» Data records
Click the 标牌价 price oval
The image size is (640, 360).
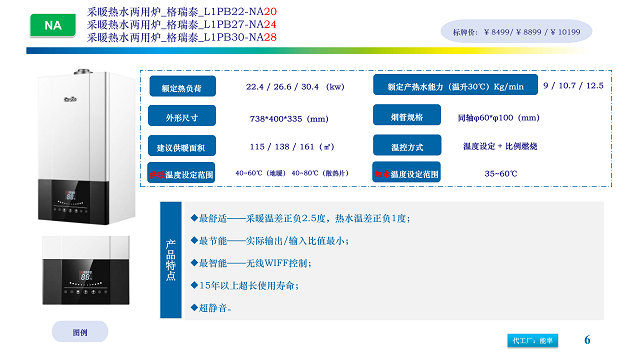click(x=516, y=31)
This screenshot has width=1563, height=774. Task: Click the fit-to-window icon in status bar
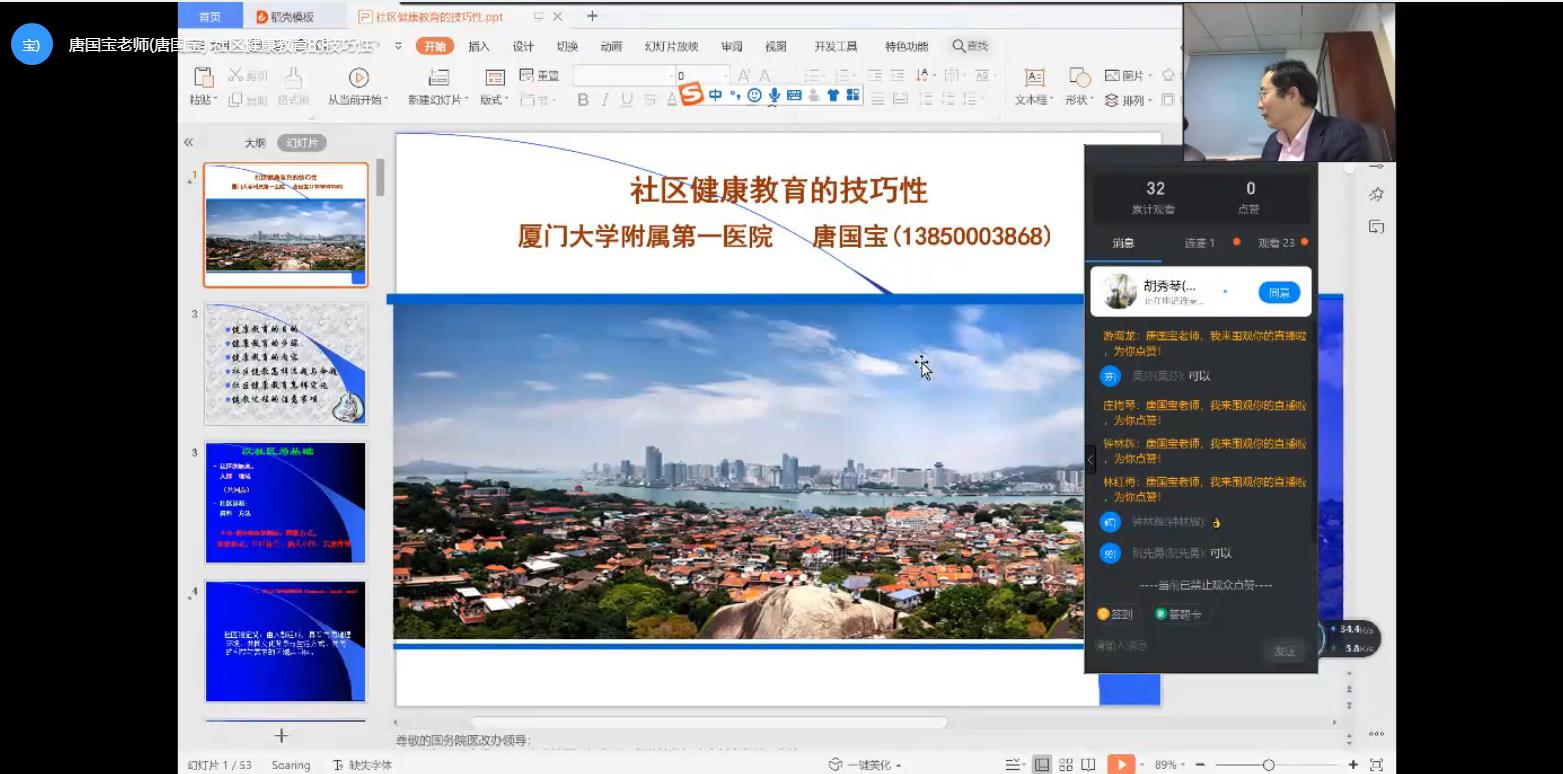tap(1376, 765)
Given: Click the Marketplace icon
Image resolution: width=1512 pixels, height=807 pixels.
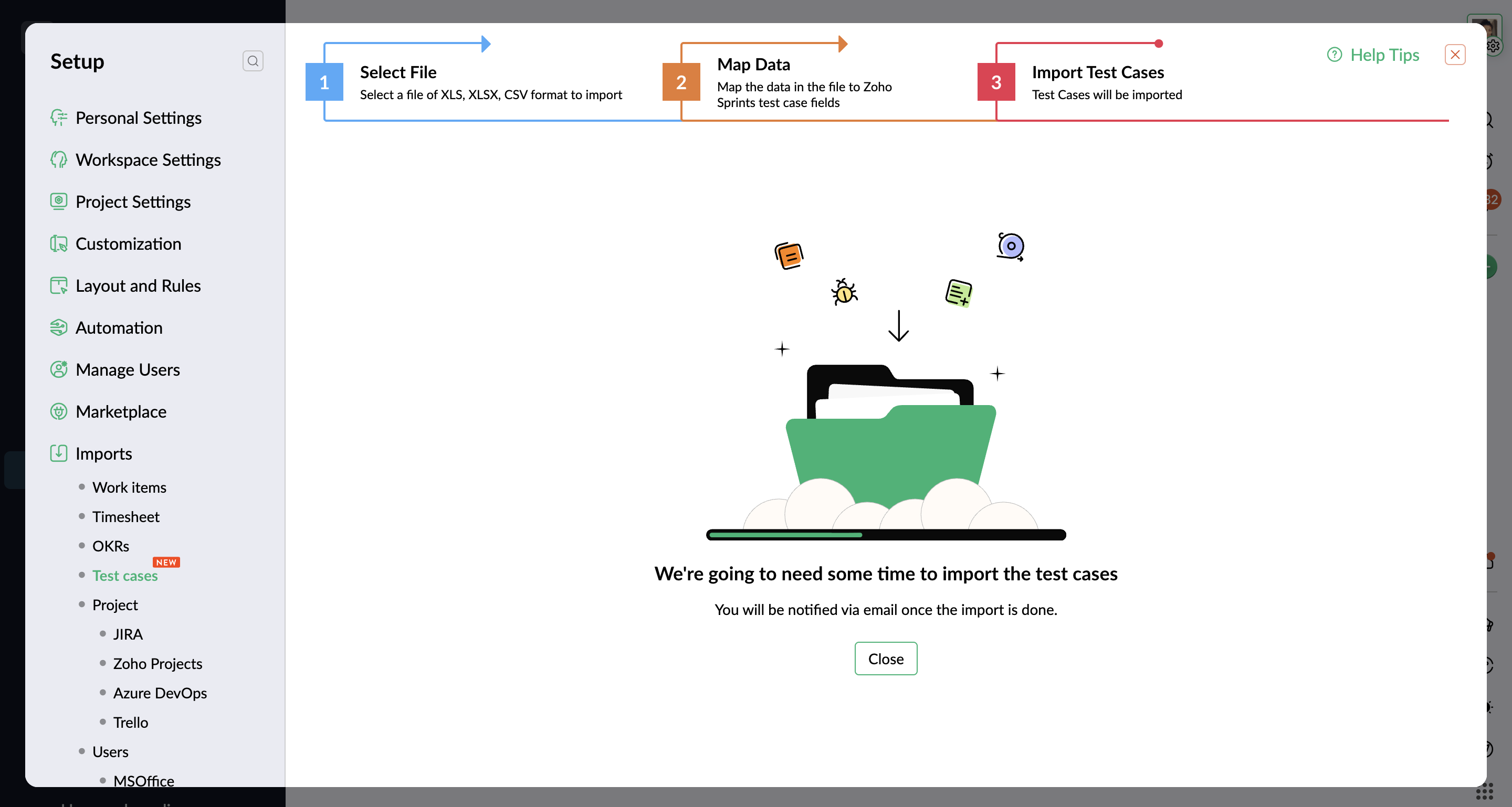Looking at the screenshot, I should pos(59,411).
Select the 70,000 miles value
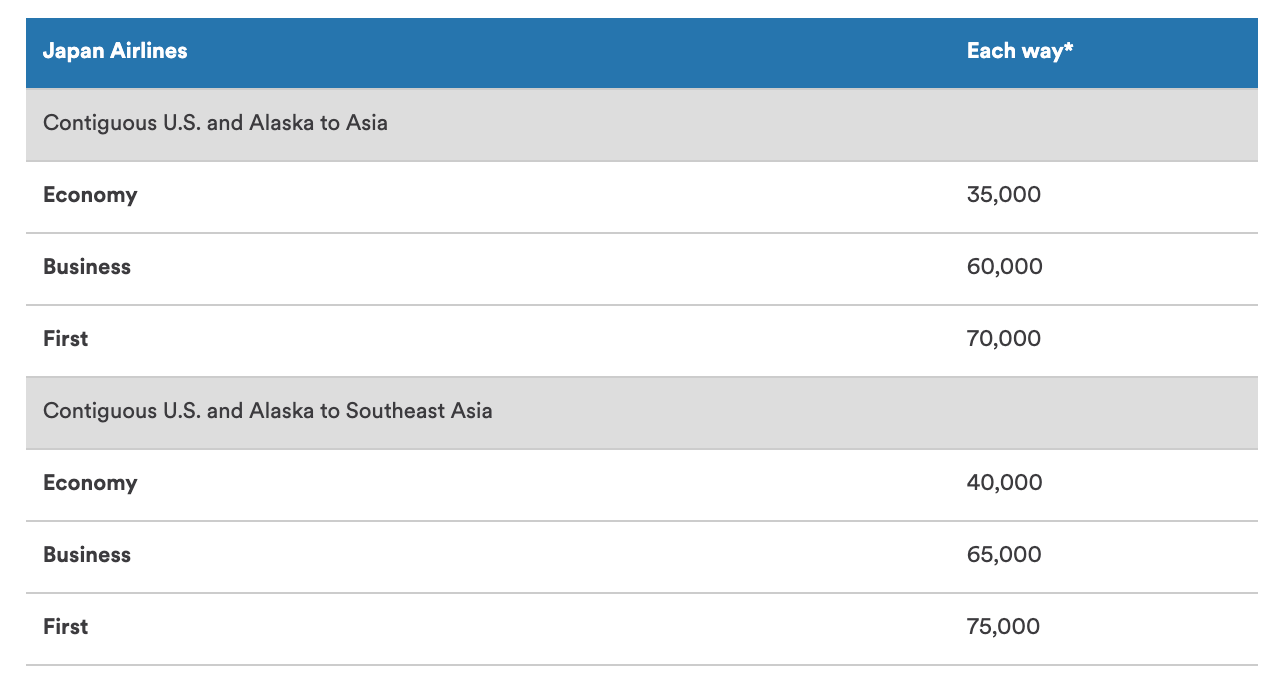This screenshot has height=682, width=1284. (x=1003, y=339)

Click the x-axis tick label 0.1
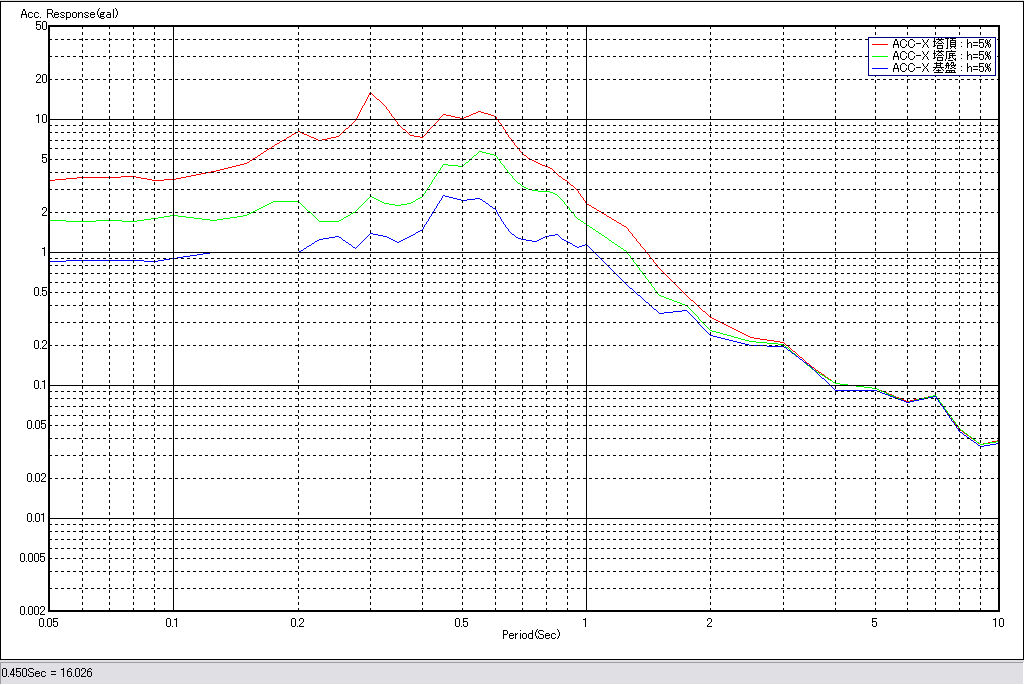pyautogui.click(x=173, y=623)
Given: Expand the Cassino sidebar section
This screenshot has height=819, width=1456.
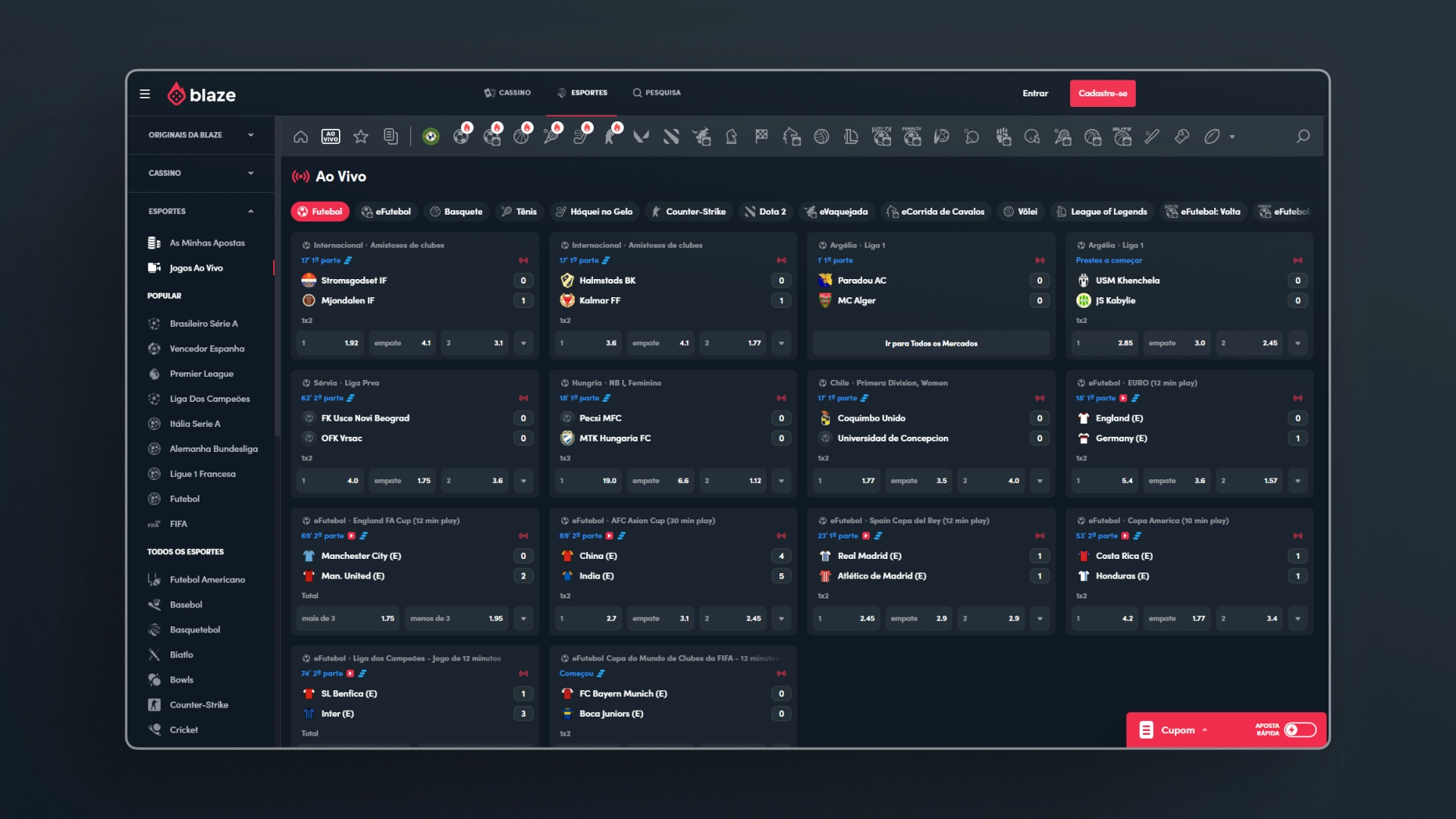Looking at the screenshot, I should tap(201, 173).
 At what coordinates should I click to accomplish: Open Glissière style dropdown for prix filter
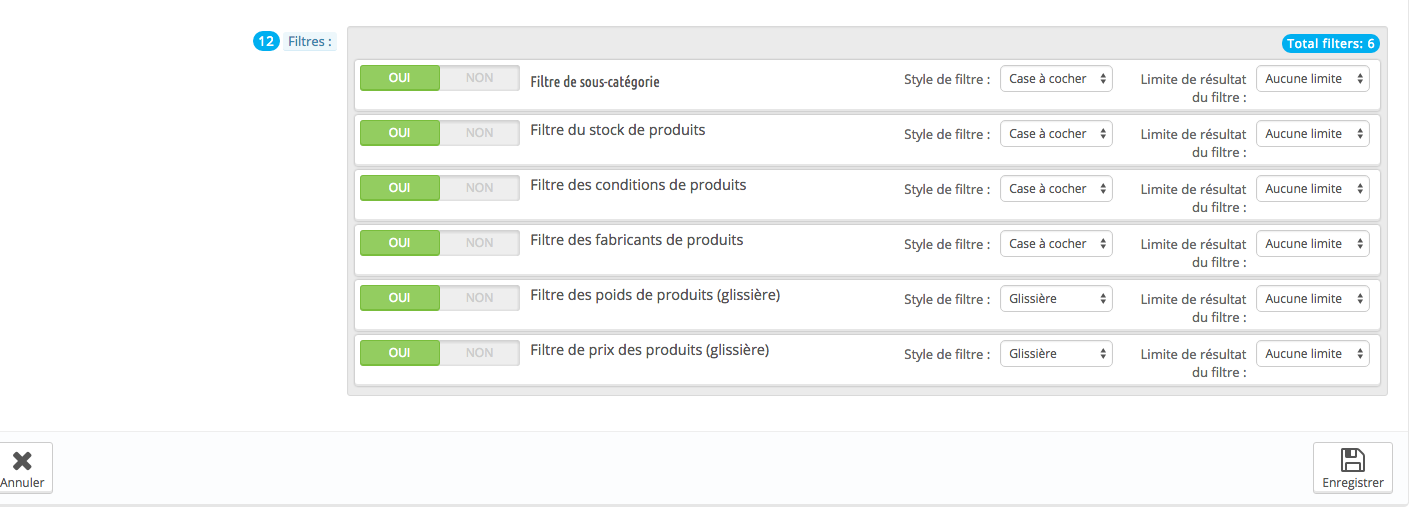(1056, 354)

» Stated goal
Copy every line of the material above verbatim, omitting the pictures.

» Response for this exercise
Click the 标牌价 price oval
The image size is (640, 360).
click(x=516, y=31)
This screenshot has width=1563, height=774. Task: Click the fit-to-window icon in status bar
tap(1376, 765)
Given: Click the Marketplace icon
Image resolution: width=1512 pixels, height=807 pixels.
Looking at the screenshot, I should pos(59,411).
Select the 70,000 miles value
This screenshot has height=682, width=1284. (x=1003, y=339)

Click the x-axis tick label 0.1
pyautogui.click(x=173, y=623)
Given: Expand the Cassino sidebar section
This screenshot has height=819, width=1456.
Looking at the screenshot, I should tap(201, 173).
 At what coordinates should I click to accomplish: Open Glissière style dropdown for prix filter
(1056, 354)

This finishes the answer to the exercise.